# Opinions stocking 75 gallon - Schooling fish



## Tensa (Aug 2, 2014)

Hi guys.

Finally got a new tank after my 25 gallon rimless used tank broke a year ago. Was crushed when we returned from our honeymoon and the tank was broken especially since I had waited a month for the amazonia to stop leeching and just stocked it a week before.

I've got the 75 gallon set up and running and am trying to decide on fish. It is going to have some mosses on a large piece of driftwood in the tank. Rest of it is going to be bare with a thin sand bottom.

I like fish that school and from watching thegreenmachine, scaling, keeping fish small to keep the tank feeling big. Have been toying with trying to keep fish that do not grow larger than 1 inch.

*For sures:*
1) RCS - I just love the way shrimp look and I like watching them hang out on moss and driftwood.
2) 10-12 otos - Our family tank is just over run with Algae. With this new tank, I figure the otos will help keep any algae/diatom growth in check. I've also seen them swim together.

*The fish I have been toying with:*
Bottom level:
1) Pygmy Cories - I figured a school of small bottom feeders would be good.

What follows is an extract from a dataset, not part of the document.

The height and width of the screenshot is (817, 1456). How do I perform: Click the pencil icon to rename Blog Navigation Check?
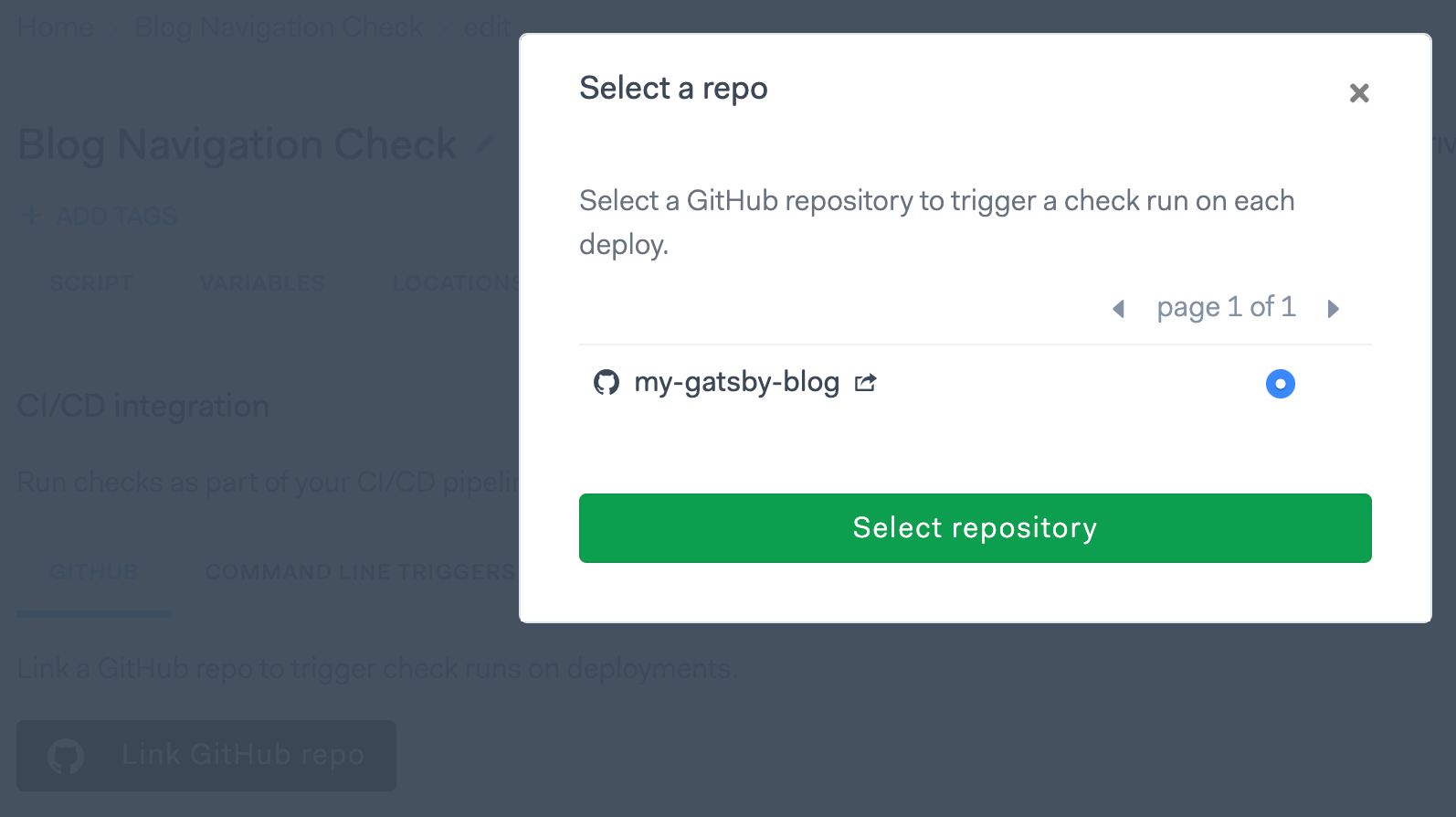pyautogui.click(x=483, y=144)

However from my research, it sounds like they tend to hang out in the mid level of the tank as opposed to the bottom. (Are there any other types of Corys that don't get larger than an inch that stay on the bottom?)

Mid level:
1) Small rasbora - I know April has strawberry rasboras and I was thinking of getting 20-30 of them. I cannot find any information on how they behave in a tank, whether they will swim together or just do their own thing. Like the fact that they do not grow longer than 1 inch.
2) Ember Tetras - I had a school of 12 in the 25 gallon and they always hung out together. Was really bummed when I went to the LFS and they no longer had any. (Used to have 40 to 50 regularly) Also like the fact that they are small.
3) Rummy Nose Tetra - At first I felt they were really big considering they grow to 2 inches. However I saw a video on jiayaw's tank journal and am wondering if they would be fine. He has a school of 22 in the video and they are so beautiful!
4) Some other small tetra - Maybe glowlights? However I think the rummy noses are much more attractive personally.

Top level:
1) Marble Hatchets - Based on my research though, they like floating plants and I don't have any of those right now. Do you guys know any other top level fish that will stay at the top most of the time?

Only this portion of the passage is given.